Chat itu dikirim dari ponsel Merry, sahabatnya.

Luisa langsung mengiyakan permintaan itu. Perempuan itu mengambil jaket, dan tas selempang. Bahkan dia hanya mengenakan baju kaus kebesaran dan celana jins panjang. Niatnya hanya menjemput Merry. Luisa tahu, sang sahabt sedang dalam masalah yang cukup berat. Minuman adalah temannya dan perempuan itu akan menghabiskan berbotol-botol minuman hanya untuk mengusir depresinya. Setelah itu, Luisa yang akan kerepotan menjemput Merry. Hal ini tidak hanya terjadi malam kemarin. Sebelum-sebelumnya sering, dan Luisa sudah biasa.

Hanya saja. Nasibnya naas kemarin.

“Luisa bodoh!” makinya pada dirinya sendiri.

 ***

Pagi tiba, semalam Luisa tinggal di apartemen Emilio. Perempuan itu mengecek sekitar, tidak ditemukan lelaki itu di sampingnya. Luisa mendudukkan tubuhnya, lalu keluar dari kamar. Tatapn Luisa jatuh pada sosok lelaki yang tidur membungkuk di sofa. Luisa mendekat, ditatapnya wajah tampan Emilio. Luisa pastikan lelaki itu sangat-sangat tampan. Bak artis Turki yang sering dia lihat di televisi. Kadang nih, Luisa geram sendiri dan pengen dipersunting oleh lelaki seperti itu, dan… saat ini, wujud dari impannya itu ada di depannya, menjadi suaminya.

Puas mengamati lelaki itu, Luisa sedikit membenarkan selimut Emilio. Gerakan perempuan itu membuat Emilio terjaga.
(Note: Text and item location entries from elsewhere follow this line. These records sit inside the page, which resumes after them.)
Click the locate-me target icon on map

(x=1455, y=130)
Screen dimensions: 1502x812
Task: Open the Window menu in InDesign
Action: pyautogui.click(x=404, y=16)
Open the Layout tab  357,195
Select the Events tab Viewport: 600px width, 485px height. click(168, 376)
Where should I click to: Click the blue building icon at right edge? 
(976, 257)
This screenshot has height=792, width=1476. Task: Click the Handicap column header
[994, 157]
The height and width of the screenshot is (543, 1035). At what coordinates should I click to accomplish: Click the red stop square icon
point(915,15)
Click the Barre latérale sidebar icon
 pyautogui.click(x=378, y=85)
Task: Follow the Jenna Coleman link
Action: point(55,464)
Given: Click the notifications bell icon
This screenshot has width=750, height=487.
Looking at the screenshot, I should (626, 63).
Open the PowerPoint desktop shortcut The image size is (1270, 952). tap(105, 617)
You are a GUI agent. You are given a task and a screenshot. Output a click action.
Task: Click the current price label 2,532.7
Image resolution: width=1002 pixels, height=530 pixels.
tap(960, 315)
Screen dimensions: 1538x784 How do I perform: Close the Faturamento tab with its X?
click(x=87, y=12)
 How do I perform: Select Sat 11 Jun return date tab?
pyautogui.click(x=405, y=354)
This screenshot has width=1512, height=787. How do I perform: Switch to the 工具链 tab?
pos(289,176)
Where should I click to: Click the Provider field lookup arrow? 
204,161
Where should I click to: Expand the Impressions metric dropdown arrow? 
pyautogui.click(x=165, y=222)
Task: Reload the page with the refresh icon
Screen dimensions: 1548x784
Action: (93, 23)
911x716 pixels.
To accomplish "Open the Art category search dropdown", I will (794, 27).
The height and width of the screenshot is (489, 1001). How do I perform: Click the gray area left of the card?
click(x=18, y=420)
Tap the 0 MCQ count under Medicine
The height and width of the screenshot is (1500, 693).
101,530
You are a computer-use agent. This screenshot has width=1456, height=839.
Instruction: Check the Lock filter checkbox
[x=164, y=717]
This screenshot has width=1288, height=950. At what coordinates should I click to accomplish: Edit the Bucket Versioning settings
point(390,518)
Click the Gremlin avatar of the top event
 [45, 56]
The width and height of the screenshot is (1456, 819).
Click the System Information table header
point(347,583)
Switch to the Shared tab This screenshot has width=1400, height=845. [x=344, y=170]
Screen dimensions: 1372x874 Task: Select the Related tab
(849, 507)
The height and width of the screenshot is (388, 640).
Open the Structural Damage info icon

“Maaf, aku nggak sengaja,” ujar Luisa salah tingkah.

“Gimana tidur lho? Nyenyak?” tanyanya.

Luisa mengangguk pelan. Lelaki itu ternyata sedikit perhatian.

“Lo bangun-bangun udah ngelihatin gue. Gue emang setampan itu, ya?”

Luisa mengurungkan untuk memuji Emilio, toh lelaki itu kembali membuatnya kesal.

“Gue mau kopi. Buatin!”

“Aku bukan pembantumu!”

“Tapi, lo istri gue sekarang!”

“Istri juga bukan pembantu, Il.”

Emilio mengembuskan napas sebal. “Oke, Luisa yang baik hati, boleh buatin gue kopi? Please!”

Luisa tersenyum. “Okay.”

Perempuan itu bergegas meninggalkan ruang tamu, menuju dapur. Tak perlu lama. Perempuan itu mengangsur secangkir kopi panas untuk Emilio.

“Duduk!” perintah Emilio.

Luisa menurut.

Lelaki itu memandangi wajah Luisa. Sedangkan Luisa hanya menundukkan kepala.

“Lo perempuan baik-baik. Polos banget. Kok bisa lo ke club?”